## Your objective
Print each record exactly, with no word added or removed.

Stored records
"""
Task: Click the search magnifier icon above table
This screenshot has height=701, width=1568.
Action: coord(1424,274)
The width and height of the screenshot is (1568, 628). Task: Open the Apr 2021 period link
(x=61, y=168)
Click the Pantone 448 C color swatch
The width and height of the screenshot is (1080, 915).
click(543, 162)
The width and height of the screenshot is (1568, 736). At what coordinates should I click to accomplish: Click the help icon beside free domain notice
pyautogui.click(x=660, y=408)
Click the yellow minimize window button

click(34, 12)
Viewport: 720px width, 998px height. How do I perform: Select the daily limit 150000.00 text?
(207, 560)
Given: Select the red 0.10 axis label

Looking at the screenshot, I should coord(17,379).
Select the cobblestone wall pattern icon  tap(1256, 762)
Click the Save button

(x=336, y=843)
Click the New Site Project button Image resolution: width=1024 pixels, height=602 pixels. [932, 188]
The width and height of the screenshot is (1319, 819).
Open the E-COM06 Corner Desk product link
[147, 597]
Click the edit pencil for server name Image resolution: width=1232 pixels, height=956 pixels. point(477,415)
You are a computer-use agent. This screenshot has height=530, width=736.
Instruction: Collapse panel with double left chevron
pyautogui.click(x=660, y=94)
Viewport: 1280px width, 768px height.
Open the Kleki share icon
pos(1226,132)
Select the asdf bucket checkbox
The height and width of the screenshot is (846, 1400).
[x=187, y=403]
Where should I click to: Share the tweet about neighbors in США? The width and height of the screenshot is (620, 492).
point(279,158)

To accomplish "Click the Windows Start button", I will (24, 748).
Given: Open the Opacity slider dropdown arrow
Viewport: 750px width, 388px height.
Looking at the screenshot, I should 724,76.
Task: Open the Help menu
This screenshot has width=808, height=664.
"""
## The completed task
Task: Click the search magnifier icon above table
This screenshot has height=701, width=1568.
Action: coord(1424,274)
The width and height of the screenshot is (1568, 628). Task: Open the Apr 2021 period link
(x=61, y=168)
Click the Pantone 448 C color swatch
The width and height of the screenshot is (1080, 915).
click(543, 162)
The width and height of the screenshot is (1568, 736). At what coordinates should I click to accomplish: Click the help icon beside free domain notice
pyautogui.click(x=660, y=408)
Click the yellow minimize window button

click(34, 12)
Viewport: 720px width, 998px height. How do I perform: Select the daily limit 150000.00 text?
(207, 560)
Given: Select the red 0.10 axis label

Looking at the screenshot, I should coord(17,379).
Select the cobblestone wall pattern icon  tap(1256, 762)
Click the Save button

(x=336, y=843)
Click the New Site Project button Image resolution: width=1024 pixels, height=602 pixels. [932, 188]
The width and height of the screenshot is (1319, 819).
Open the E-COM06 Corner Desk product link
[147, 597]
Click the edit pencil for server name Image resolution: width=1232 pixels, height=956 pixels. point(477,415)
You are a computer-use agent. This screenshot has height=530, width=736.
Instruction: Collapse panel with double left chevron
pyautogui.click(x=660, y=94)
Viewport: 1280px width, 768px height.
Open the Kleki share icon
pos(1226,132)
Select the asdf bucket checkbox
The height and width of the screenshot is (846, 1400).
[x=187, y=403]
Where should I click to: Share the tweet about neighbors in США? The width and height of the screenshot is (620, 492).
point(279,158)

To accomplish "Click the Windows Start button", I will (24, 748).
Given: Open the Opacity slider dropdown arrow
Viewport: 750px width, 388px height.
Looking at the screenshot, I should 724,76.
Task: Open the Help menu
This screenshot has width=808, height=664.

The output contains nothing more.